Supercentenarians Awards: $1 Million for the First 123-Year-Old
Dmitry Kaminskiy of Deep Knowledge Ventures is one of a small group of technology entrepreneurs turned venture investors with a strong interest in bringing aging under medical control. I think the size of this group will grow in the future: many of the wealthy individuals you see in the press today talking about longevity science, such as Kaminskiy, Peter Thiel, Paul Glenn, and those steering Google Venture's Calico initiative, have been involved less vocally for years behind the scenes. Thiel has funded SENS rejuvenation research for the past decade, while Kaminskiy has been a trustee of the Biogerontology Research Foundation for some years, for example. Glenn was far ahead of both of them, but has never seemed particularly interested in making a big splash of the work of his foundation outside the scientific community: he continues to establish and reinforce funding for aging research labs year after year.

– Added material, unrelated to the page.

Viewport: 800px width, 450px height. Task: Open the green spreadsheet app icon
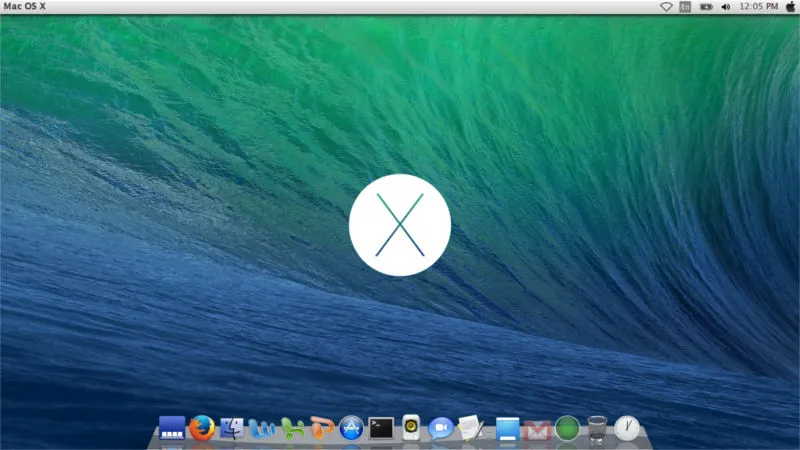click(x=292, y=429)
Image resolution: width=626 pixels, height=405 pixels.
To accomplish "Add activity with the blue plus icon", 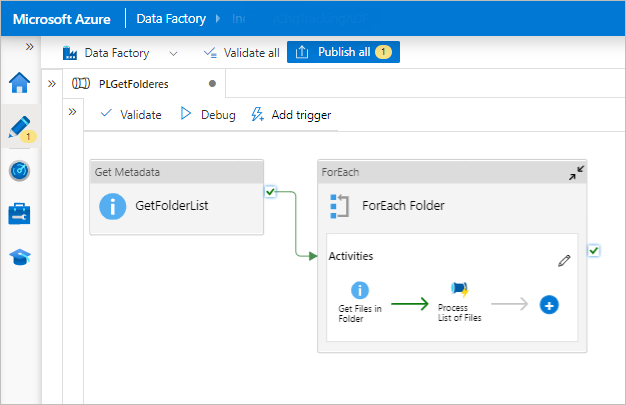I will tap(549, 304).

One of the big shifts in longevity science and its perception over the past couple of years has been the move from quiet support to vocal support, with a corresponding rise in accompanying press attention and public statements of intent from influential individuals. This is all to the good. It grants greater legitimacy to the field in the eyes of those who care more about opinion than fact, which sadly includes the controllers of most sources of large-scale funding. Other quiet supporters are more likely to speak out themselves. This all makes it easier for researchers in the field to raise funding. It also makes it easier for grassroots efforts to gather more supporters and raise more money for the cause. This change in the environment is a necessary step towards taking the defeat of aging, and the prospect for real, working rejuvenation treatments, from something that the average fellow in the street laughs at to something that is as widely supported as cancer research is today.

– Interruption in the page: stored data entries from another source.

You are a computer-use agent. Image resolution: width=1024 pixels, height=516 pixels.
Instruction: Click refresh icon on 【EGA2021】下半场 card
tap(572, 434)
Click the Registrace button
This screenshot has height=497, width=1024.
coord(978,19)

This leads me to note Kaminskiy's latest advocacy and awareness initiative, a $1 million prize to be awarded to the first individual verified to reach 123 years of age, beating the record set by Jeanne Calment almost twenty years ago now:
Dmitry Kaminskiy will present a $1 million prize to the first man or woman to reach the age of 123. The current longevity record is held by Jeanne Calment, who lived for 122 years and 164 days. Those with the highest odds of besting Calmant's record can be found among today's elderly population with proof of age recorded by either the Gerontology Research Group, Max Plank Institute for Demographic Research, or Guinness World Records.The goals of this prize are to raise awareness of issues related to longevity and encourage people to take measures to extend their own lives and youth, encourage progress by drawing the attention of the scientific community to longevity issues, and stimulate business activity and institutions in the fields of health and gerontology.

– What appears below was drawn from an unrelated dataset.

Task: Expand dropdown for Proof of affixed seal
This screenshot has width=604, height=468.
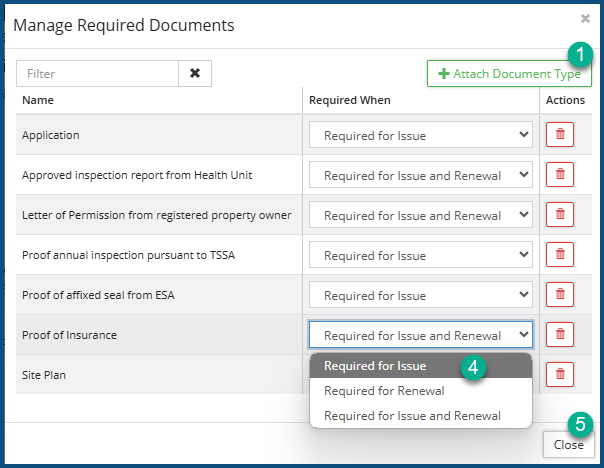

As advocacy goes, this seems a fairly shrewd approach if kept fresh and well publicized. Nothing of this ilk has been tried before in the longevity science community for all the obvious reasons: people who might reach a new record longevity in the next decade will likely do so in isolation of any relevant modern efforts in the scientific and medical community. Rewarding long-lived individuals is very distant from any focus on research and medical development relevant to rejuvenation, especially if talking about how long someone presently older than 110 might live. Nonetheless, I think you'll agree that this could be a great source of recurring press and public attention if well managed.
Further, the initiative seems unlikely to cost Kaminskiy the $1 million prize at any point in the near future, which is always an important consideration when thinking about whether or not such an education and awareness effort is worthwhile. By a peculiarity of fate, Jeanne Calment's lifespan was a good three years longer than that of Sarah Knauss, the second longest lived individual with verified records to prove it. In turn, Knauss herself lived for a year and a half out beyond the life spans of the next few record individuals. Anywhere past 110 years of age the mortality rate month by month is enormous, never mind year by year. For people this frail and damaged by age, balanced on a knife-edge of chance and fragility, it seems unlikely that any of the initial implementations of prospective treatments for aging, those currently under development or in the laboratory, could be safely applied any time soon. There is a world of difference between trying to apply stem cell treatments or infusions or medical nanotechnology in a 70-year-old versus a 110-year-old: the latter will be much, much harder.
So, all things considered, I'll watch this prize effort with interest. It is one of many signs of the times, that the early days of the change years are upon us, in which treating aging so as to prevent degeneration and greatly extend healthy life span will move from fringe concern in the scientific community to mainstream research goal, widely supported and appreciated, and massively funded. There is a way to go yet, but this is the time for it. The first seeds are growing.
I just wanted to say thank you for reporting on this created prize competition for $1,000,000 for the first person to reach 123 years of age, it is really awesome and a very important thing that is being done.